In a recent article (currently on arxiv) I, Damjan Krstajic, have presented my critical assessment of conformal prediction methods applied in binary classification settings. Here I summarise my main points. As I am critical of concepts, and not the people, I here only present concepts with which I disagree, while references are available in the article.

Conformal prediction requires a *nonconformity measure* to be specified.
The nonconformity measure is a real-valued function
which measures how different a test sample is from training samples. Given the nonconformity
measure, the conformal algorithm produces a prediction region for any specified N%.

Conformal prediction defines a new concept of *validity* for prediction with confidence. An N%
prediction region is valid if N% of predictions contain the correct label.
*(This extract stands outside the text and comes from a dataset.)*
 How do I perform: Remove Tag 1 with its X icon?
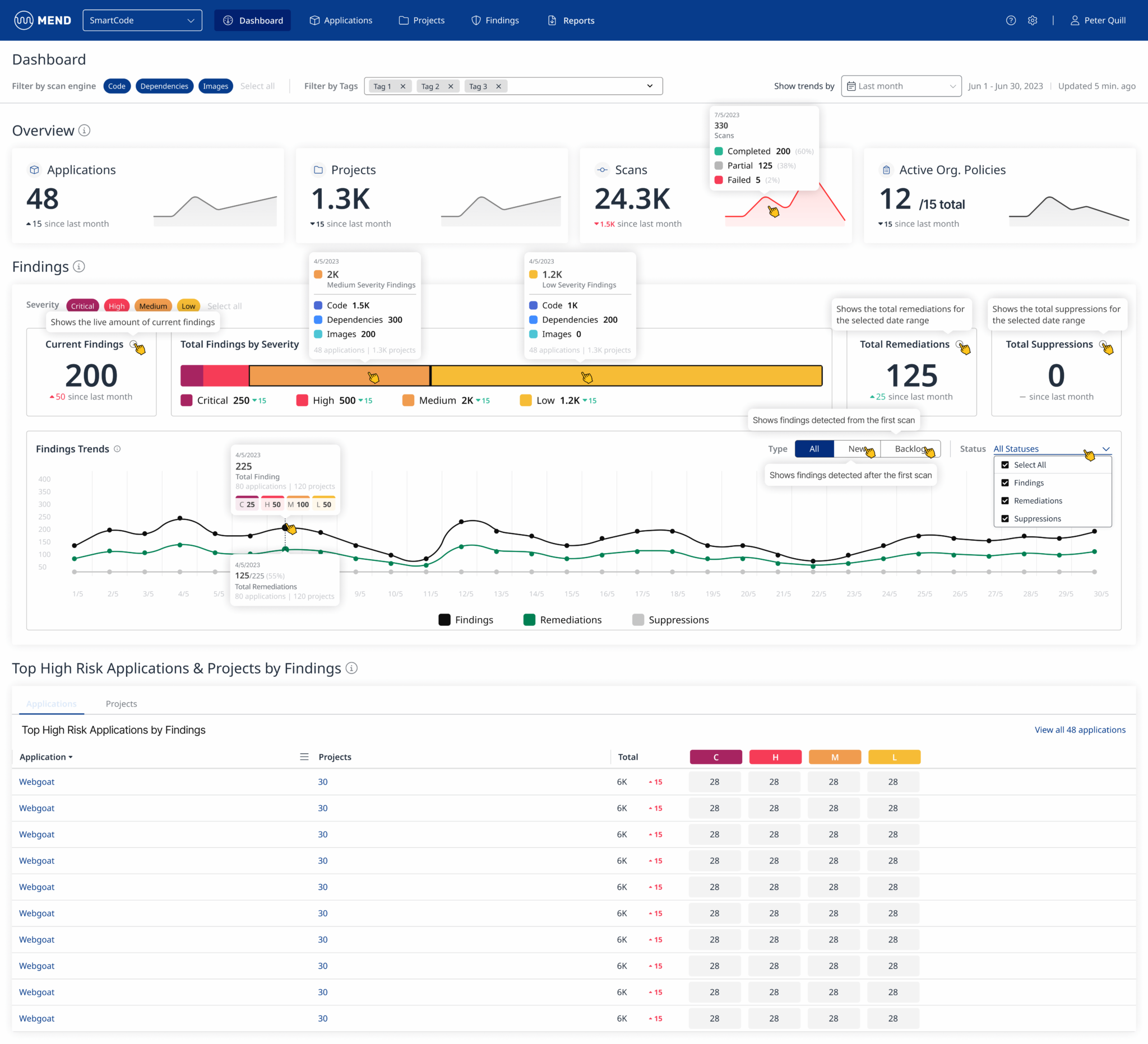(402, 86)
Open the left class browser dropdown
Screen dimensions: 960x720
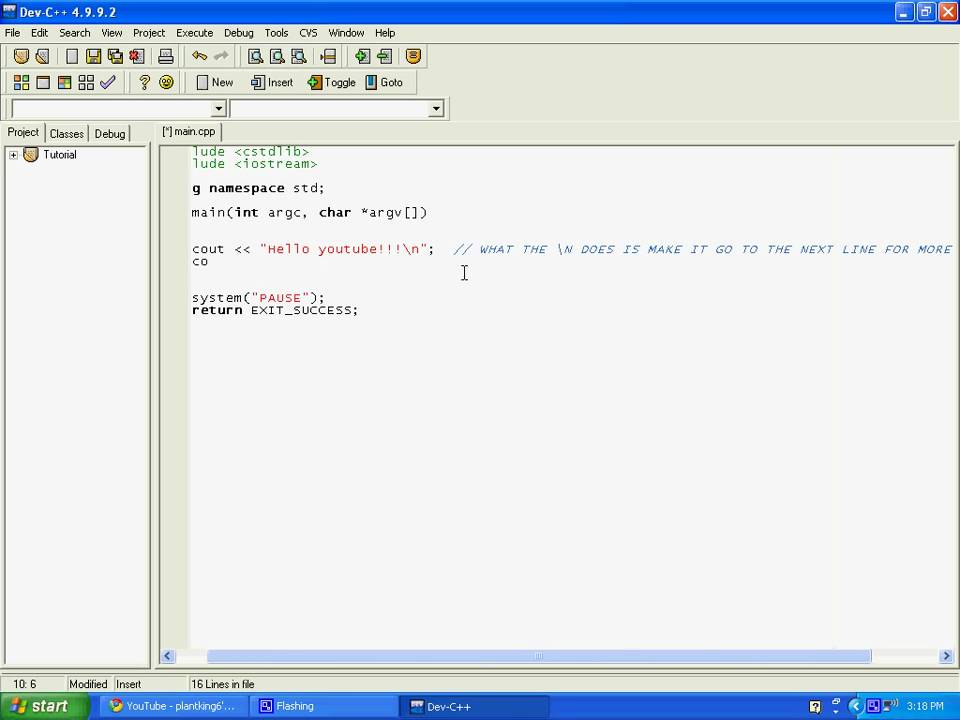coord(218,108)
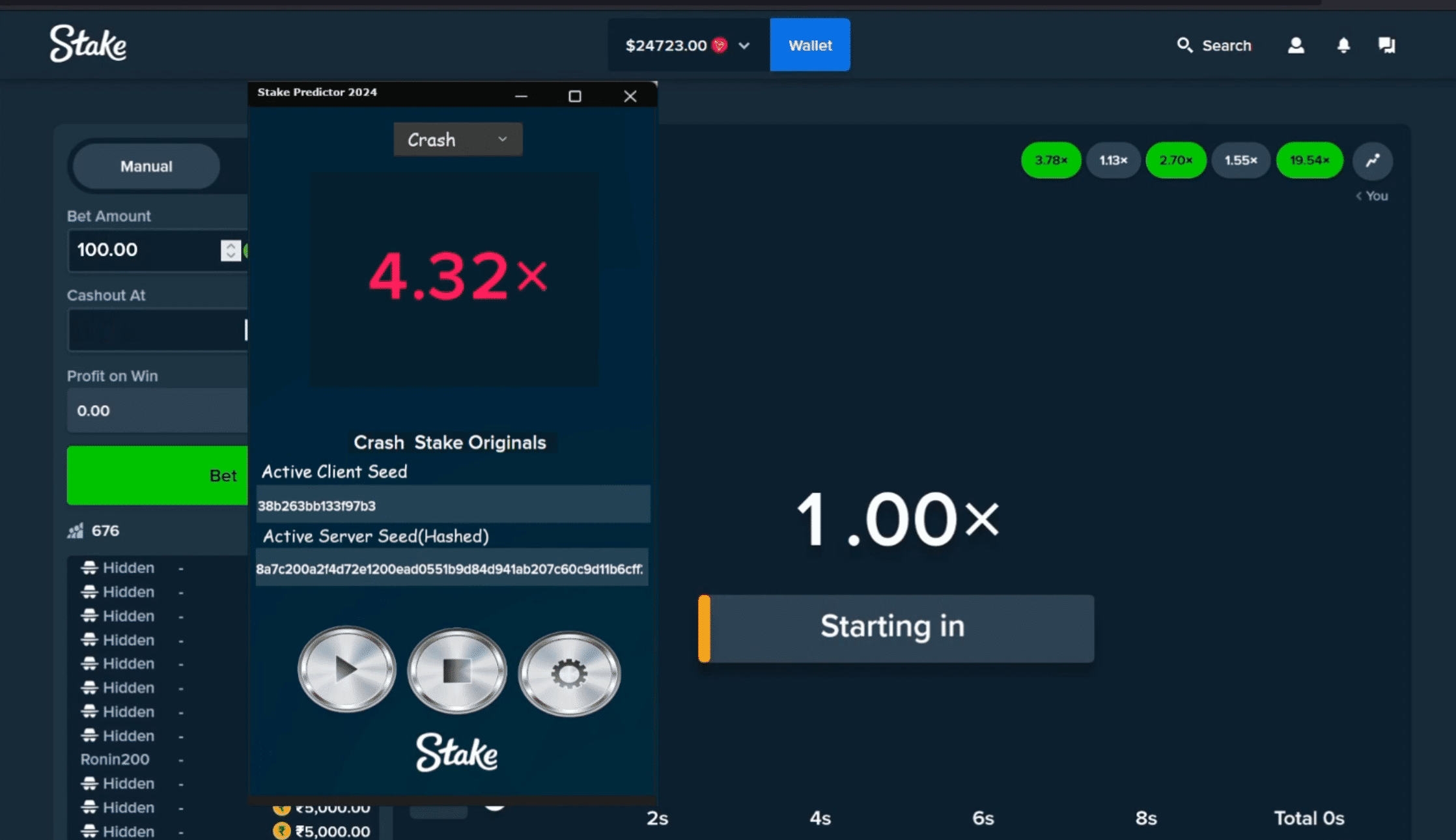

1. What does it mean in practice that a binary classifier provides a valid N%
prediction region?
In the binary classification setting it does not mean that N% of the predictions will be
correct, but that N% of the predictions will contain the correct label. Therefore, if a
conformal prediction model produces an 86% valid prediction region it could be that we obtain,
for example:

- 86% 'both' predictions and 14% 'empty'

- 50% 'both' , 36% correct, 10% false and 4% 'empty'

- 15% 'both, 71% correct, 2% false and 12% 'empty'

- 86% correct and 14% false single predictions

I see a substantial difference in the practical value of the above cases all having the
same valid 86% prediction region.

If our conformal prediction model would predict all 'both',i.e.
everything predicted would be {positive and negative}, we would have 100% validity, but in my view
we would have 0% useful predictions. Therefore, I question the practical value of validity as a measure
in binary classification settings.

2. In my view, saying that the nonconformity measure is a real-valued function which measures how different a test sample is from training samples requires additional clarification. My initial understanding was that it is a measure how markers/descriptors {X1,..,Xn} of a test sample are different from markers/descriptors {X1,..,Xn} of training samples. However, in the calculation of the nonconformity measure the values of the output variable {Y} are used.
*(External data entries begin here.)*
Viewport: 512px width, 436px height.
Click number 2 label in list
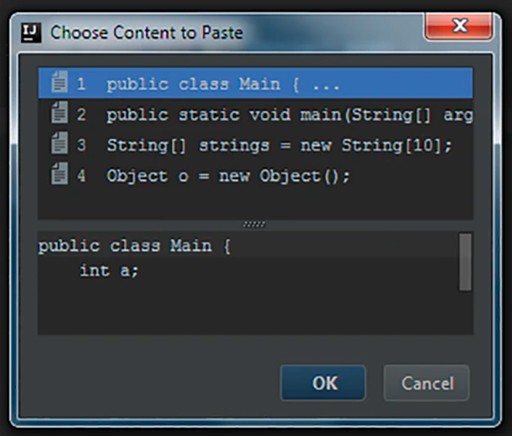pyautogui.click(x=81, y=114)
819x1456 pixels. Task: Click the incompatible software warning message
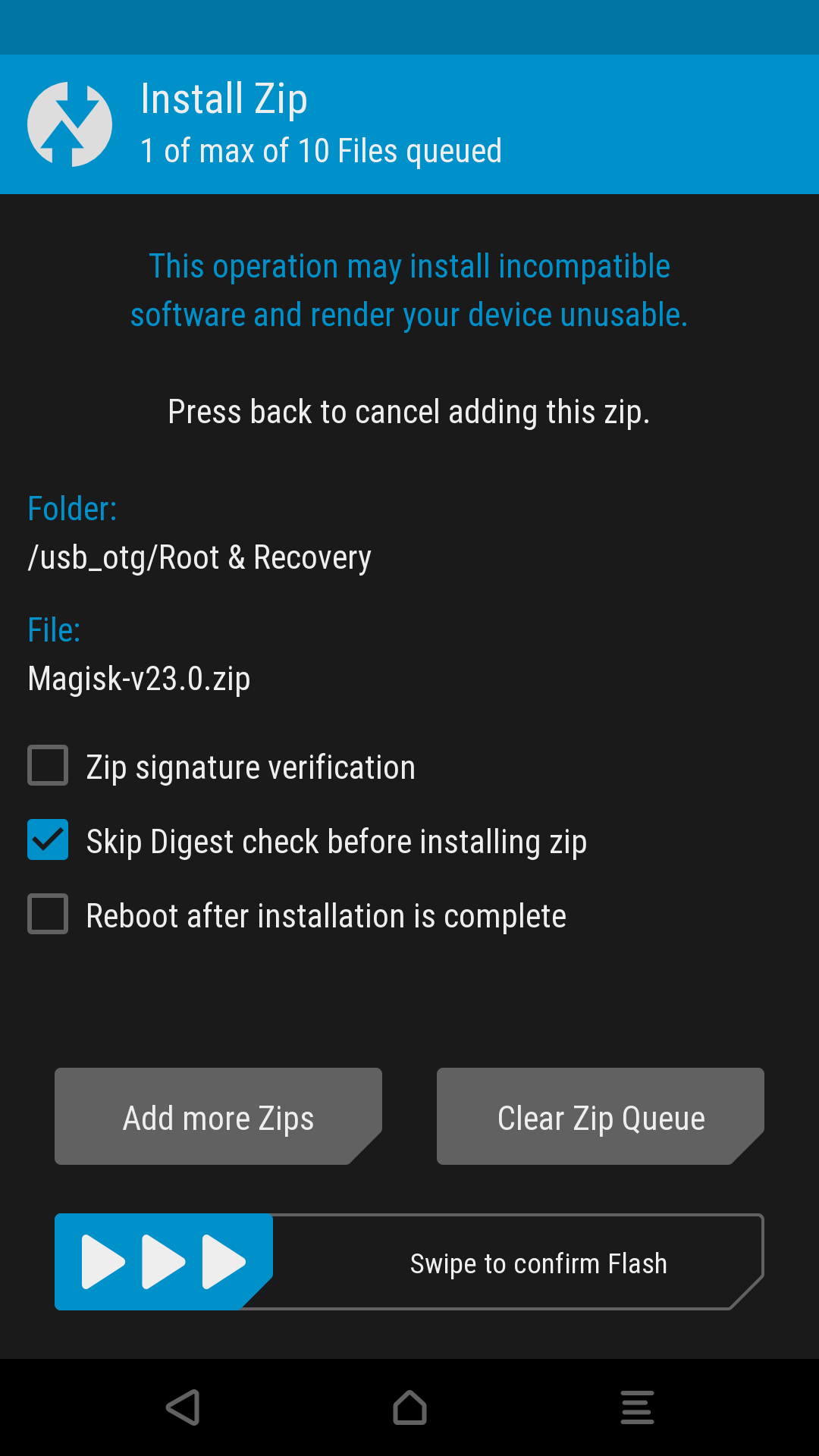coord(410,290)
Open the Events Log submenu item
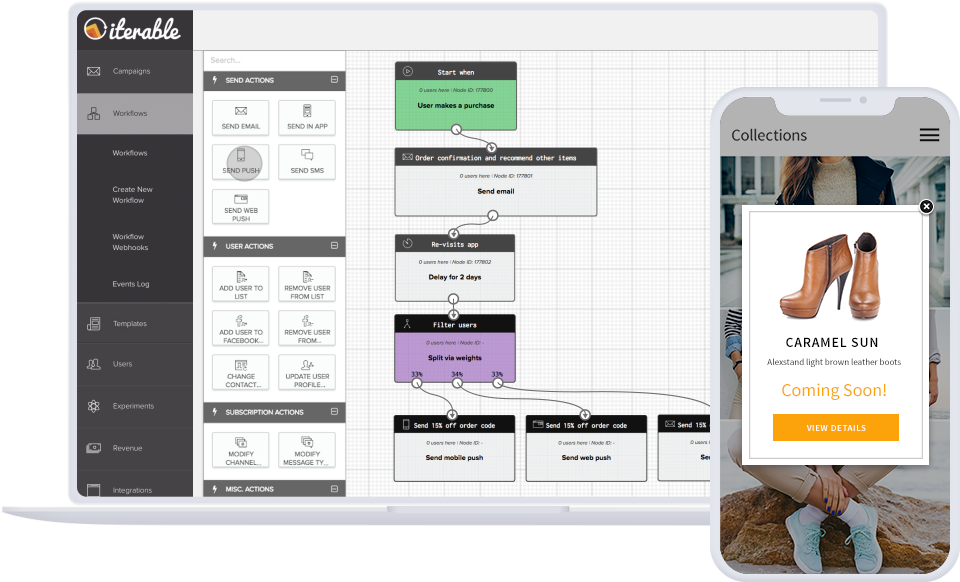960x582 pixels. (x=131, y=284)
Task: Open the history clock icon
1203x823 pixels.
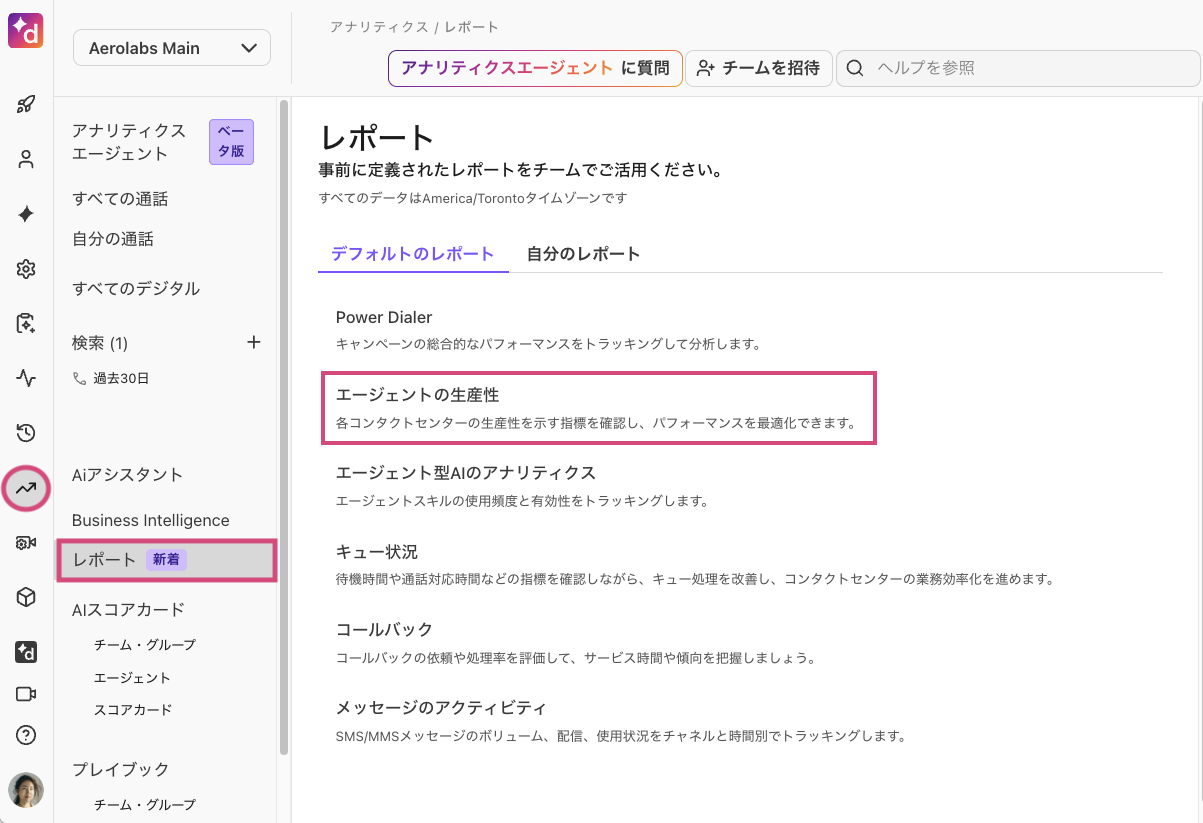Action: [26, 433]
3. Currently in the cheminformatics community, a common practice is to use random forest model to generate a nonconformity measure. One would build a random forest model with Y as an output variable (e.g. solubility) and {X1,..,Xn} as input variables (e.g. chemical descriptors) and define the nonconformity score to be the probability for the prediction of Y from the decision trees in the forest. In other words, we presume that the measure of the difference between a test sample from training samples is equal to the percentage of correct predictions of Y (e.g. solubility) given by the individual decision trees in the forest.

I am puzzled how predicting the probability of Y (e.g. solubility of a compound) may be a
*a real-valued function
which measures how different a test sample is from training samples*. I cannot find any arguments which would support that but there are dozens of papers in leading cheminformatics journals which do that.

How can predicting the probability of Y be the measure how different a test sample is from training samples? Isn't it the measure of a test sample being positive (e.g. soluble)?

There are others who indirectly presume 'both' predictions to be treated as correct classification. They discuss and examine false positives in conformal predictions, where 'both' predictions of positive samples are treated as true positives. I think that such practice is misleading.